Gründe für Hypochondrie können sehr vielfältig sein. Manche Betroffene sind von Natur aus ängstliche Menschen, andere haben das Verhalten im Elternhaus gelernt, heißt es in der Apothekenrundschau. Die Bildung dagegen spielt keine Rolle, schreibt FOCUS Online. Tatsächlich seien besonders häufig Leute in kreativen Berufen betroffen. So etwa der Dichter Thomas Mann, Charlie Chaplin und Entertainer Harald Schmidt. Doch auch schwere Schicksalsschläge im Bekanntenkreis fördern die Angst vor der Krankheit.

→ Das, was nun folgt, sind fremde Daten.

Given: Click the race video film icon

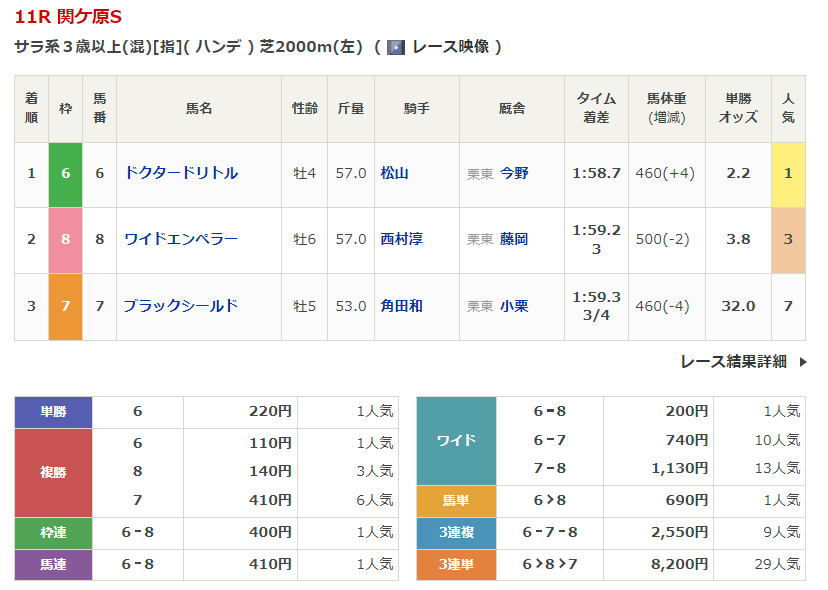Looking at the screenshot, I should point(396,47).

Als ich B. kennenlernte, war sie nicht ängstlich. Fast sogar ein bisschen unvorsichtig. Sie setzte sich auf öffentliche Toiletten, trug im Winter keine Socken und aß, worauf sie Lust hatte. Auch B. selbst sagt, dass sie sich verändert hat und berichtet von einem Freund, der mit 22 plötzlich mit einer lebensbedrohlichen Krankheit im Krankenhaus landete. Einfach so, ohne Vorwarnung. Eine andere Freundin wurde mit Anfang 20 von einem Auto angefahren, das aus einer Seitenstraße schoss. Ein Bekannter einer Bekannten stürzte sich ohne Fallschirm in die Tiefe, weil er seinen Rucksack dieses eine Mal nicht geprüft hatte. Wir sprechen oft über solche Geschichten. „Ich fühle mich plötzlich gar nicht mehr so unantastbar“, sagt B. dann immer.

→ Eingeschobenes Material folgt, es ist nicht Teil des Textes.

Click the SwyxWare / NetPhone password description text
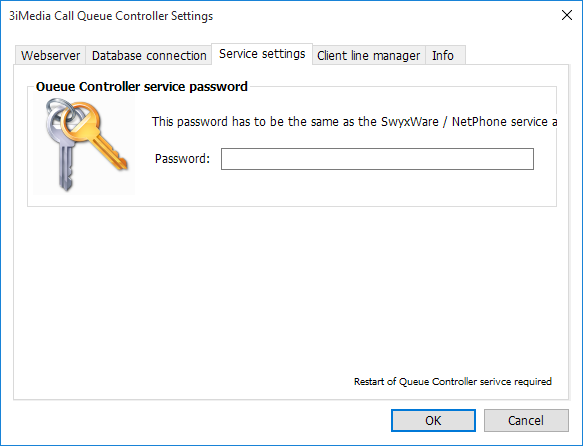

Doch wieso denkt B. eigentlich, sie sei einmal unantastbar gewesen? Weil sie erst Anfang 20 ist? Ja. Genauer: weil die Medien ihr sagen, dass sie mit Anfang 20 unantastbar ist. So zeigte eine Analyse von vier deutschen Magazinen für junge Erwachsene, die ich im Rahmen meiner Bachelorarbeit durchführte, dass uns die Medien Rollen und Werte rund um einen exzessiven Lebensstil mit Partys, Alkohol und sexuellen Abenteuern aufzeigen.

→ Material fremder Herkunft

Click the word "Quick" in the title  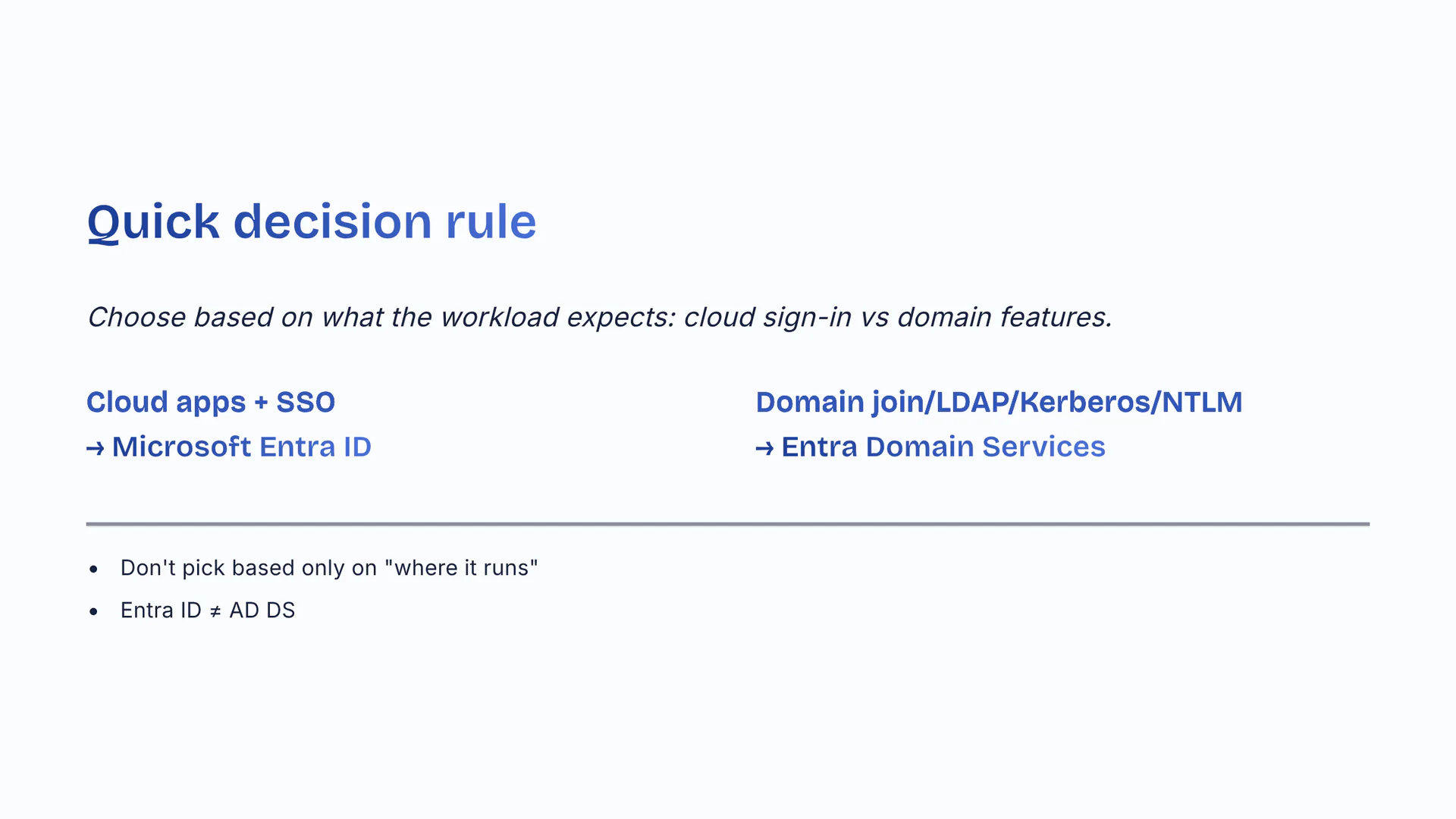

Auch Julia Engelmann ermahnte uns schon vor längerer Zeit mit penetranter Säusel-Stimme: „Eines Tages, Baby, werden wir alt sein. Oh Baby, werden wir alt sein, und an all die Geschichten denken, die wir hätten erzählen können.“ In den ewigen Abhandlungen der Generation Y wissen schlaue Leute in schlauen Magazinen, dass es sich dabei um heimtückische „Zukunftsangst“ handelt. Ja, ich hasse dieses Wort auch. Aber ich glaube mittlerweile, dass die schlauen Leute in den schlauen Magazinen richtig liegen. Denn wir wollen nun einmal keine Chance verpassen, nicht bedeutungslos sein, sondern etwas erleben, unsere Jugend genießen und etwas auf Facebook erzählen können – einfach das beste Leben führen, das es zu leben gibt. B. will das auch.

 

Hypochondrie der Generation Y

 

Dass B.’s Hypochondrie mit Zukunftsangst zusammenhängt, habe ich begriffen, als sie an einem Donnerstagabend bei mir anrief und sagte: „Ich habe Chlamydien.“ Nein, es sind nicht die Chlamydien, die mich aufhorchen ließen, vielmehr, was B. noch sagte: „Ich habe im Internet gelesen, dass das zu Unfruchtbarkeit führen kann. Was ist, wenn ich keine Kinder haben kann?“ Und dort liegt ein verdächtiges Paradox verborgen. Denn B. hat große Angst, ungewollt schwanger zu werden und sich so ihr Studium, Partys oder Jobchancen zu verbauen. Aber Angst hat sie auch davor, ungewollt nicht schwanger sein zu können und sich so Chancen auf ein Familienleben zu verbauen.

Damit scheint irgendwo hinter dem Medienbild der exzessiven Jugend eine neue Generation von Hypochondern heranzuwachsen (urbane Biotrends mögen das schon lange vorausgesagt haben.) Eine Generation an Hypochondern, die Angst davor hat, durch eine Krankheit nicht das beste Leben leben zu können, das man leben kann. Das sind die Hypochonder der Generation Y.

*B. möchte nicht, dass wir ihren Klarnamen verwenden.